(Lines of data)
┄┄┄┄┄┄┄┄┄┄

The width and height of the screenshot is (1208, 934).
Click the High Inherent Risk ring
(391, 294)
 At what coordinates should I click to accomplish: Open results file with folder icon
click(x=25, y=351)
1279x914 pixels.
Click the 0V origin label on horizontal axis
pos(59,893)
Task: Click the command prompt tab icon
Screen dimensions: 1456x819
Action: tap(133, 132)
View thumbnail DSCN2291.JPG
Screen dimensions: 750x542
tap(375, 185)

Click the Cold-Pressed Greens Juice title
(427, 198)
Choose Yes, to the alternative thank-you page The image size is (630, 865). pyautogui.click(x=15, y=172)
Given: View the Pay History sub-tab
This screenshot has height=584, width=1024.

┄┄┄┄┄┄┄┄┄┄

◆ **EXERCISE GOAL**: Please put every line of the data above into a numbered list, leaving out the blank lines.

◆ **RESULT OF THIS TASK**:
1. The width and height of the screenshot is (1208, 934).
2. Click the High Inherent Risk ring
3. (391, 294)
4.  At what coordinates should I click to accomplish: Open results file with folder icon
5. click(x=25, y=351)
6. 1279x914 pixels.
7. Click the 0V origin label on horizontal axis
8. pos(59,893)
9. Task: Click the command prompt tab icon
10. Screen dimensions: 1456x819
11. Action: tap(133, 132)
12. View thumbnail DSCN2291.JPG
13. Screen dimensions: 750x542
14. tap(375, 185)
15. Click the Cold-Pressed Greens Juice title
16. (427, 198)
17. Choose Yes, to the alternative thank-you page The image size is (630, 865). pyautogui.click(x=15, y=172)
18. Given: View the Pay History sub-tab
19. This screenshot has height=584, width=1024.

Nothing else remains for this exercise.